>>>>>

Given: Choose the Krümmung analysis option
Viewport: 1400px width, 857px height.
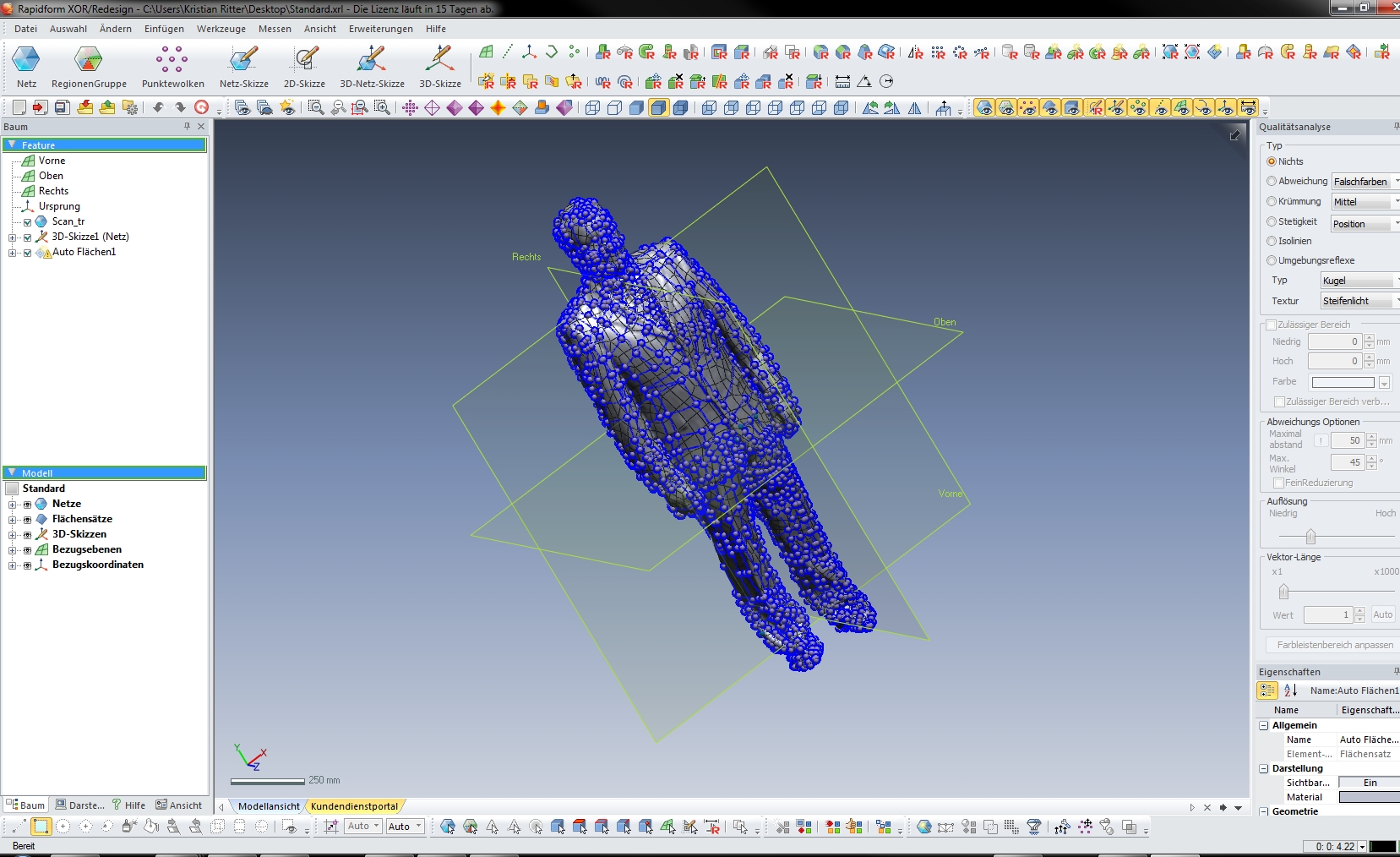Looking at the screenshot, I should [1272, 202].
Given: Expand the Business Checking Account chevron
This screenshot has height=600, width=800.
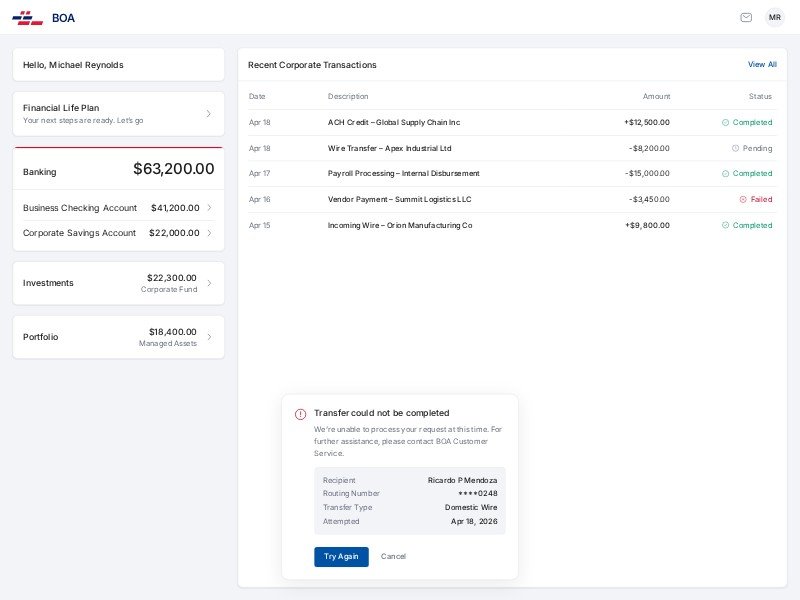Looking at the screenshot, I should coord(209,208).
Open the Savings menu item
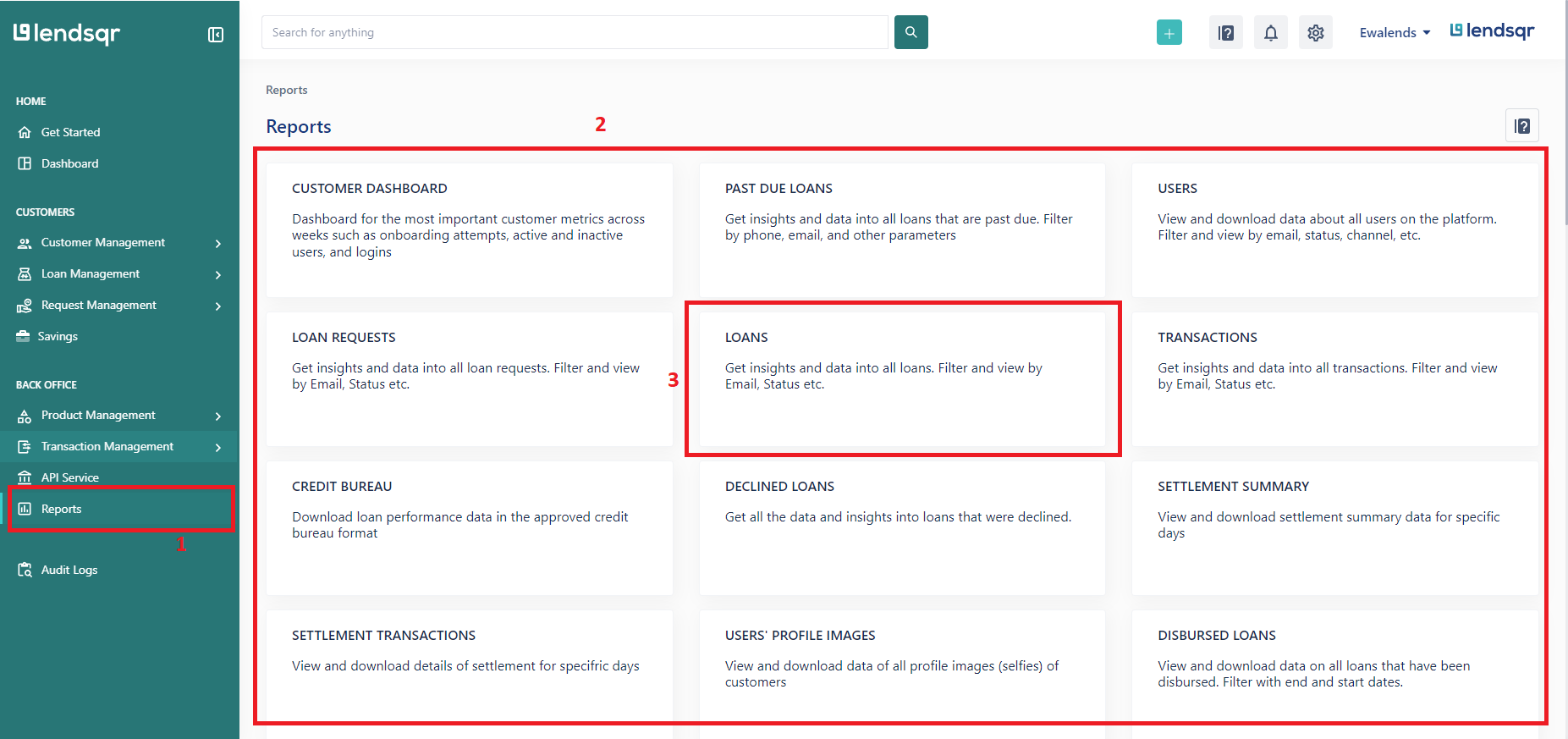The height and width of the screenshot is (739, 1568). pos(57,336)
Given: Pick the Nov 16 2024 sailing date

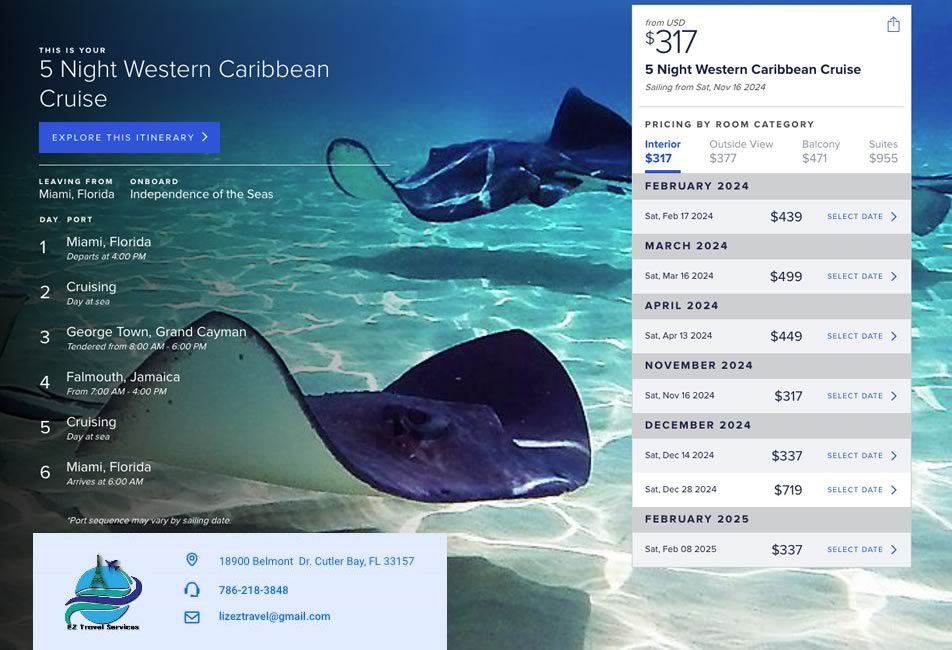Looking at the screenshot, I should click(x=861, y=396).
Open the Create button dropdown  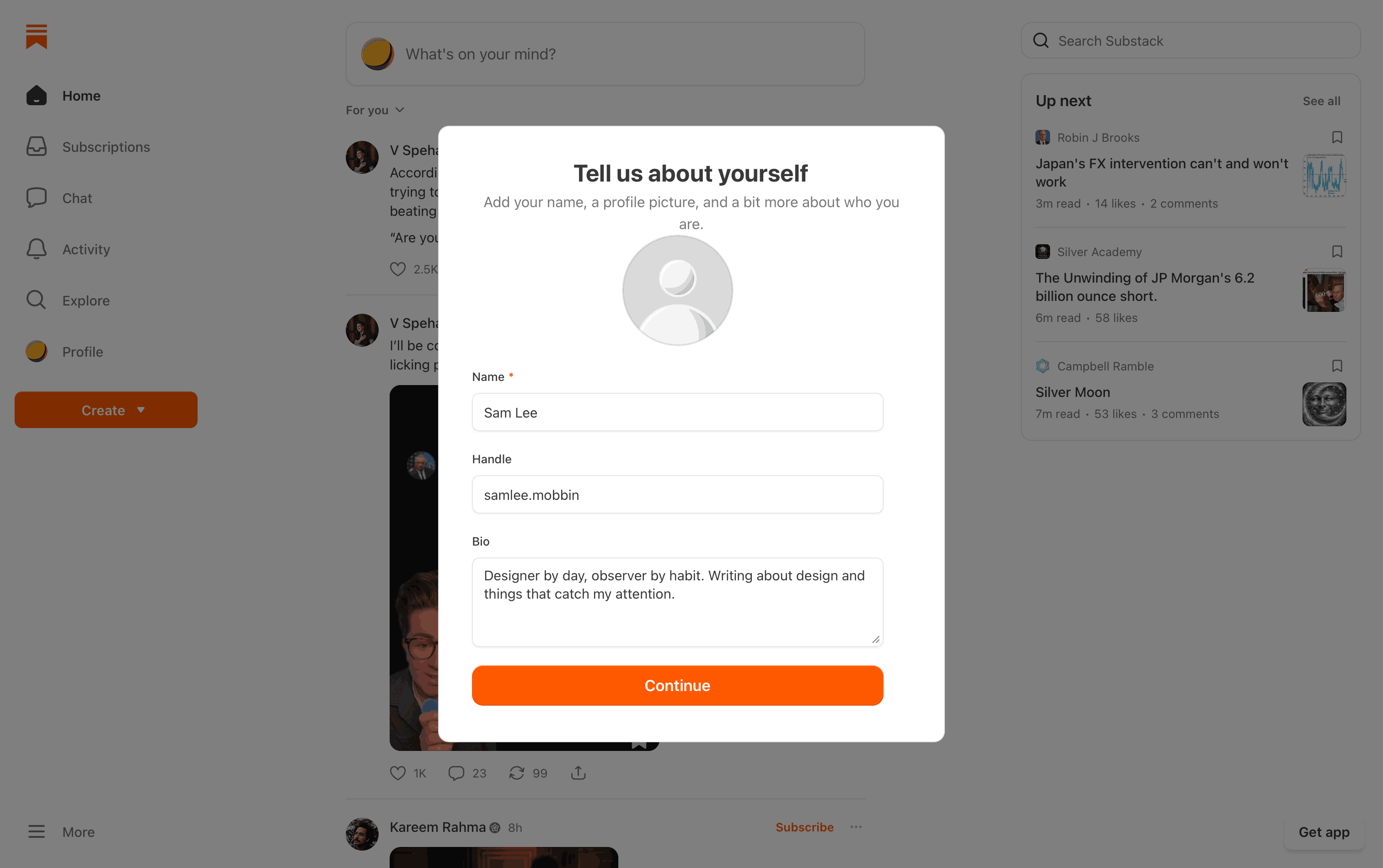[106, 410]
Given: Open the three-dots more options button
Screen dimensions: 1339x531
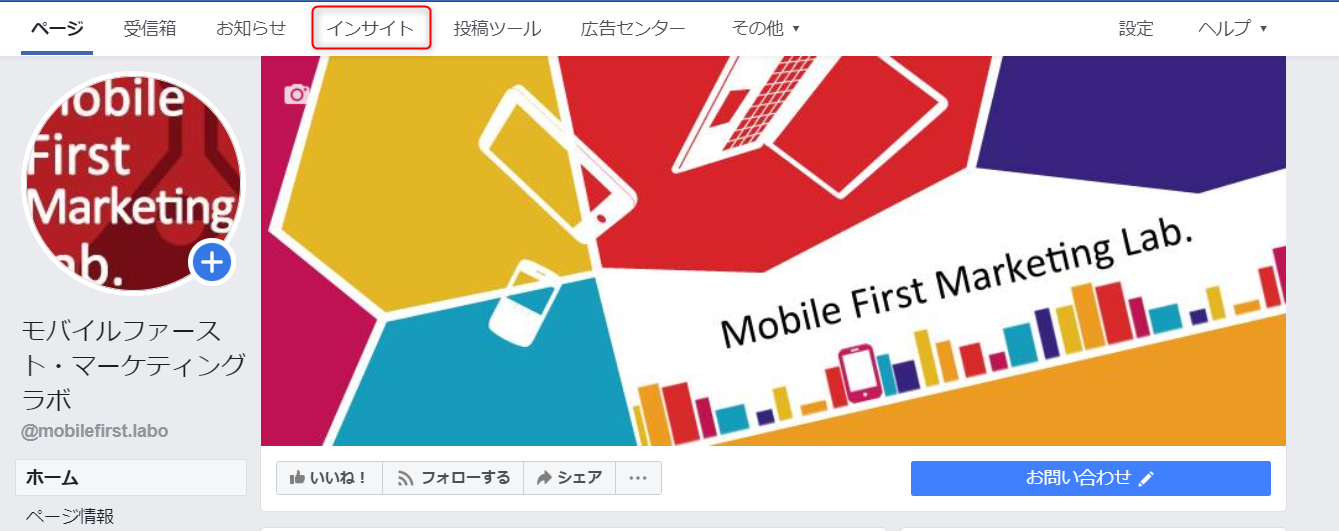Looking at the screenshot, I should point(638,478).
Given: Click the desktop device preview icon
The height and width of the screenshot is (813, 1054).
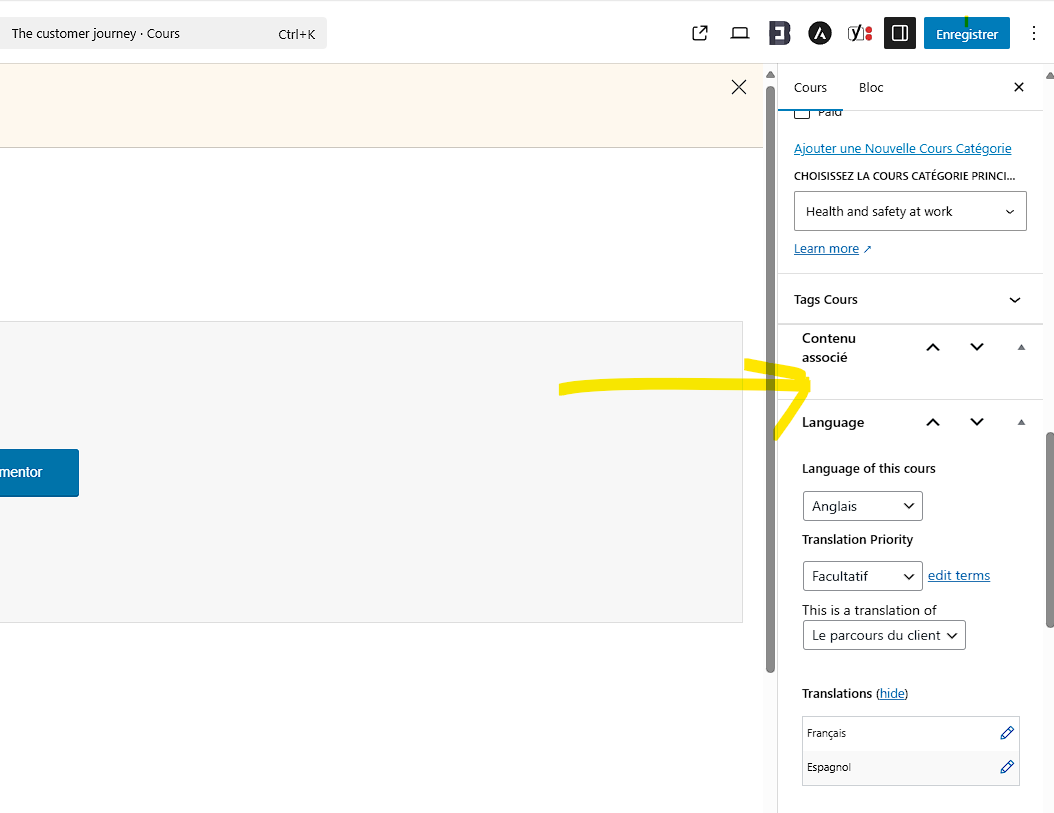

<<<<<

• [EXERCISE]: Every line from the one with "Given: Open the" through the end of the records above belongs in the answer, copied exactly; no picture does.

• [WRITTEN SOLUTION]:
Given: Open the three-dots more options button
Screen dimensions: 1339x531
Looking at the screenshot, I should point(638,478).
Given: Click the desktop device preview icon
The height and width of the screenshot is (813, 1054).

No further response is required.